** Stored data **

——

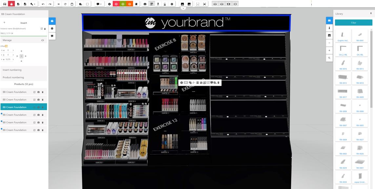Click the red lock icon in the toolbar

[11, 4]
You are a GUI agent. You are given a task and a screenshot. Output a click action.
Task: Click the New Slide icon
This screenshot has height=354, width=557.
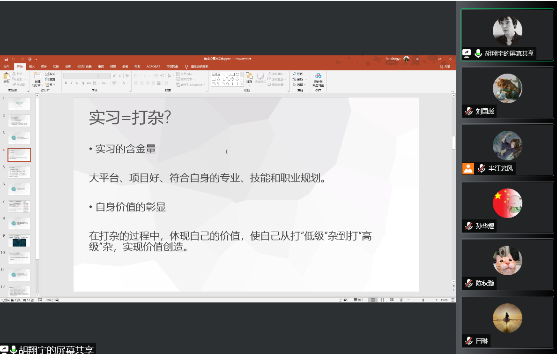(37, 76)
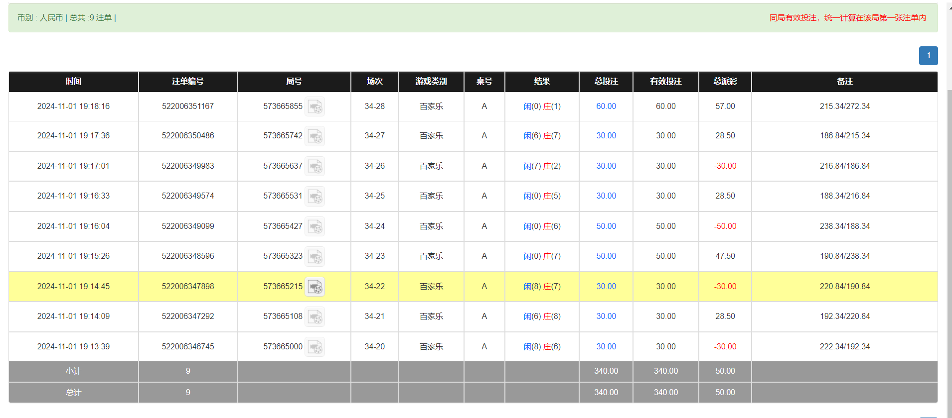Select bet slip number 522006347898
Image resolution: width=952 pixels, height=418 pixels.
188,287
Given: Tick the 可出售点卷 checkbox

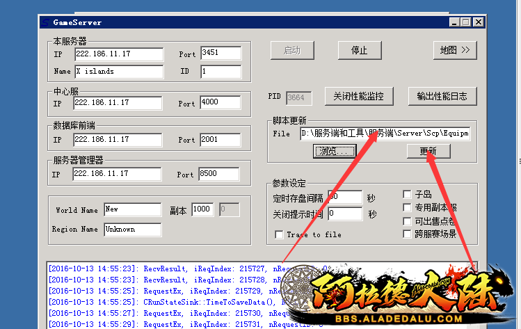Looking at the screenshot, I should coord(408,221).
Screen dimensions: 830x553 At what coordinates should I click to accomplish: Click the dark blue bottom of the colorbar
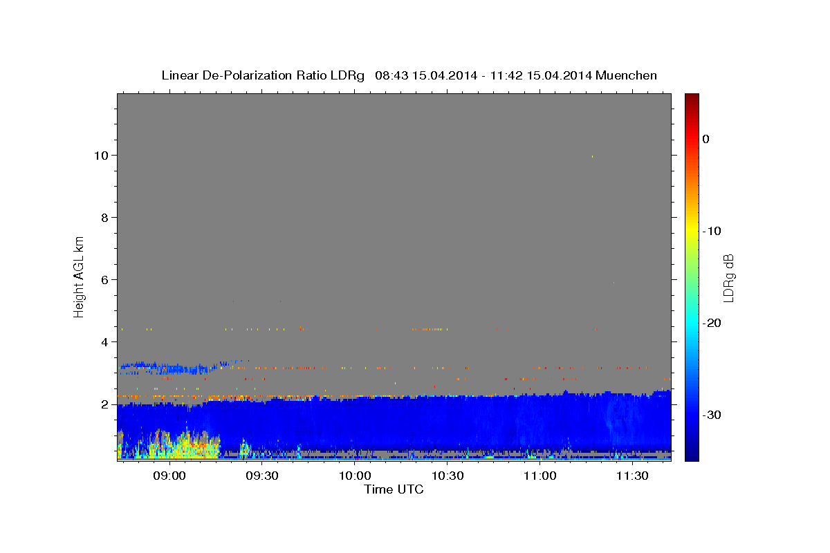click(x=692, y=453)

——

Only the lines from the one that contains "You are a GUI" to the end of the records, inclusive, are to be quoted exactly, with pictures excluded.

You are a GUI agent. You are given a task and a screenshot. Output a click action.
Task: Click the New Slide icon
This screenshot has height=354, width=557.
(37, 76)
Select bet slip number 522006347898
Image resolution: width=952 pixels, height=418 pixels.
188,287
Given: Tick the 可出售点卷 checkbox

Looking at the screenshot, I should coord(408,221).
Screen dimensions: 830x553 At what coordinates should I click to accomplish: Click the dark blue bottom of the colorbar
click(x=692, y=453)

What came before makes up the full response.